11 December 2015
DETAILS
Edward D. Breen, Chairman and CEO of DuPont,
and
Andrew N. Liveris, President Chairman and CEO of Dow
DuPont (NYSE:DD) and
The Dow Chemical Company (NYSE:DOW)
today announced that their boards of directors
unanimously approved a definitive agreement under which
the companies will combine in an all-stock merger of equals.
The combined company will be named
DowDuPont.
- Andrew N. Liveris will be named Executive Chairman and
Edward D. Breen will be named CEO of combined company;
Advisory Committees will be established for each business - Dow and DuPont shareholders will each own approximately
50 percent of the combined company,
on a fully diluted basis, excluding preferred shares
The parties intend to subsequently pursue
a separation of DowDuPont
into three independent, publicly traded companies
through tax-free spin-offs.
This would occur as soon as feasible, which is expected
to be 18-24 months following the closing of the merger,
subject to regulatory and board approval.
The companies will include
* a leading global pure-play Agriculture company;
* a leading global pure-play Material Science company; and
* a leading technology and innovation-driven
Specialty Products company.
Each of the businesses will have clear focus,
an appropriate capital structure,
a distinct and compelling investment thesis, scale advantages,
and focused investments in innovation
to better deliver superior solutions and choices for customers.
INTENDED SEPARATION INTO
THREE INDEPENDENT, PUBLICLY TRADED COMPANIES
It is the intention of both companies’ boards of directors that,
following the merger, DowDuPont would pursue
a tax-free separation into
three independent, publicly traded companies
with each targeting an investment grade credit rating.
Each would be a strong, focused business
with powerful innovation capabilities, enhanced global scale
and product portfolios, focused capital allocation,
and a distinct competitive position.
The three businesses that the boards intend to separate are:
- Agriculture Company:
Leading global pure-play agriculture company
that unites
DuPont’s and Dow’s seed and crop protection businesses.
The combined entity will have the most comprehensive
and diverse portfolio and a robust pipeline
with exceptional growth opportunities
in the near-, mid- and long-term.
The complementary offerings of the two companies
will provide growers across geographies
with a broad portfolio of solutions and greater choice.

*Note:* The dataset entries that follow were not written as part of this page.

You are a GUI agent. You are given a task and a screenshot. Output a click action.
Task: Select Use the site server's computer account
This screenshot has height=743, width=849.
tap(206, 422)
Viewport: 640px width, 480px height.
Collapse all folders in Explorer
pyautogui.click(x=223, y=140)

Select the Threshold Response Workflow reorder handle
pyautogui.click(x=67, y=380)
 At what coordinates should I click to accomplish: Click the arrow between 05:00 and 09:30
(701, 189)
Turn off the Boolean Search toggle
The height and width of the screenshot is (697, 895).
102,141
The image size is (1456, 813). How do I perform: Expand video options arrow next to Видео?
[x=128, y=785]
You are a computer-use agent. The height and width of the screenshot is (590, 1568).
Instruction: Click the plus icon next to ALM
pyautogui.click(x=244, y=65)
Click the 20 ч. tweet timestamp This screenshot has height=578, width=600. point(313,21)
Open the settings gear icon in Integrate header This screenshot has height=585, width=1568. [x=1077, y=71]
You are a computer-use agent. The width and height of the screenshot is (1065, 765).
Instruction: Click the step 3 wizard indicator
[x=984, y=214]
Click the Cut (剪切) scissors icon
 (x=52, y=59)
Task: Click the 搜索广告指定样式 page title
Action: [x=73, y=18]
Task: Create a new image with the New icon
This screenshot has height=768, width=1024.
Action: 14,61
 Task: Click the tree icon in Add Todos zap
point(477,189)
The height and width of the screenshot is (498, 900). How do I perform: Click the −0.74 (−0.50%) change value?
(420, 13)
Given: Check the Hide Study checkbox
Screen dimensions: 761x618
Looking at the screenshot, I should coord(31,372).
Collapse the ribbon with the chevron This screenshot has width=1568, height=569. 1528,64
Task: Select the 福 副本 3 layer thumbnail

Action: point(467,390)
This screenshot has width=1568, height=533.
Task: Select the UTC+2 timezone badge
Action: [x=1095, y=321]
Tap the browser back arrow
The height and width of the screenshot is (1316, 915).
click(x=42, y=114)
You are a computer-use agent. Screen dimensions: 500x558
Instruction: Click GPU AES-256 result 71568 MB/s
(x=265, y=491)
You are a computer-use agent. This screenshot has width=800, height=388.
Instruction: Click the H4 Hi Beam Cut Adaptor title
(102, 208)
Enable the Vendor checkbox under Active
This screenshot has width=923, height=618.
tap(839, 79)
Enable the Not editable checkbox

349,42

Combined pro forma 2014 revenue for Agriculture
is approximately $19 billion.
- Material Science Company: A pure-play industrial leader,
consisting of
* DuPont’s Performance Materials segment, as well as
* Dow’s Performance Plastics,
Performance Materials and Chemicals,
Infrastructure Solutions, and Consumer Solutions
(excluding the Dow Electronic Materials business)
operating segments.
The combination of complementary capabilities
will create a low-cost, innovation-driven leader
that can provide customers in high-growth,
high-value industry segments in packaging,
transportation, and infrastructure solutions,
among others with
a broad and deep portfolio of cost-effective offerings.
Combined pro forma 2014 revenue for Material Science
is approximately $51 billion. - Specialty Products Company:
A technology driven innovative leader,
focused on unique businesses
that share similar investment characteristics
and specialty market focus.
The businesses will include
* DuPont’s Nutrition & Health, Industrial Biosciences,
Safety & Protection and Electronics & Communications,
as well as
* the Dow Electronic Materials business.
Together, their complementary offerings
create a new global leader in Electronics Products,
and each business will benefit from
more targeted investment in their
productive technology development and innovation capabilities.
Combined pro forma 2014 revenue
for Specialty Products is approximately $13 billion.